**Materials provided**
--- START ---

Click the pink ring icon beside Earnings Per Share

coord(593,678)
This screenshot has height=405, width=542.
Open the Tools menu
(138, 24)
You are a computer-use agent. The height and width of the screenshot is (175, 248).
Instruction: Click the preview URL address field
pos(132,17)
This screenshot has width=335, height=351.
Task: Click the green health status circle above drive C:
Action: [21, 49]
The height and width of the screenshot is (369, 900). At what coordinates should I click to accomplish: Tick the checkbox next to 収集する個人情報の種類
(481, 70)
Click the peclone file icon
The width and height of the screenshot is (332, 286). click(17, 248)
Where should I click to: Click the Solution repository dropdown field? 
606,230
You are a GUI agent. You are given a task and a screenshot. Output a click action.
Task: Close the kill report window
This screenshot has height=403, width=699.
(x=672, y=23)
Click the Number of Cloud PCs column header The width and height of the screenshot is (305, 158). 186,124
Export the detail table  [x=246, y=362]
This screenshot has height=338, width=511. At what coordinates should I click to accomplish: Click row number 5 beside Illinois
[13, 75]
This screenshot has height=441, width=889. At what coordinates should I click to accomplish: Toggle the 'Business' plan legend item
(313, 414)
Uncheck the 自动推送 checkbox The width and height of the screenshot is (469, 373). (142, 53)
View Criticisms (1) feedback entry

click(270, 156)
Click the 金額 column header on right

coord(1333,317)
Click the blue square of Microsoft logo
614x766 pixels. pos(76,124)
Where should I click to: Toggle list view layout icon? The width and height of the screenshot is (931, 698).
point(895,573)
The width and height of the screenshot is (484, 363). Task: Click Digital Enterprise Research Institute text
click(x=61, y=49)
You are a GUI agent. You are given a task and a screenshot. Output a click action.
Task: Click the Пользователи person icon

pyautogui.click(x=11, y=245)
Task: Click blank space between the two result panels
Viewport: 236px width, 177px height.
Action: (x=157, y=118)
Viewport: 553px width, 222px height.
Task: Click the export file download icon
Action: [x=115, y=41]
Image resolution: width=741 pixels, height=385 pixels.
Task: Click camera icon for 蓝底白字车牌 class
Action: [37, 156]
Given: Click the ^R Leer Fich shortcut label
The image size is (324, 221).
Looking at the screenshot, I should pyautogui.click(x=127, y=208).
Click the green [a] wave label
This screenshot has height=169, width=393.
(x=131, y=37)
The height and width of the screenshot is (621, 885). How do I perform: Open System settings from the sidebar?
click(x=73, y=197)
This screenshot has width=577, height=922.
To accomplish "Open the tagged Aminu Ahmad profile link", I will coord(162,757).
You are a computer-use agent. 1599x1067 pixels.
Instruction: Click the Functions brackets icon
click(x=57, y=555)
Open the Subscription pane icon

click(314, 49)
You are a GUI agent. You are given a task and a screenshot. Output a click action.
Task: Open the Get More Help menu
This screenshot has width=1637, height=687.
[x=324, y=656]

--- END ---

In the listing above, find the line holding "The height and width of the screenshot is (621, 885)." and the line holding "You are a computer-use agent. 1599x1067", then output those two lines and every line between them exactly.

**Reply to the task**
The height and width of the screenshot is (621, 885). How do I perform: Open System settings from the sidebar?
click(x=73, y=197)
This screenshot has width=577, height=922.
To accomplish "Open the tagged Aminu Ahmad profile link", I will coord(162,757).
You are a computer-use agent. 1599x1067 pixels.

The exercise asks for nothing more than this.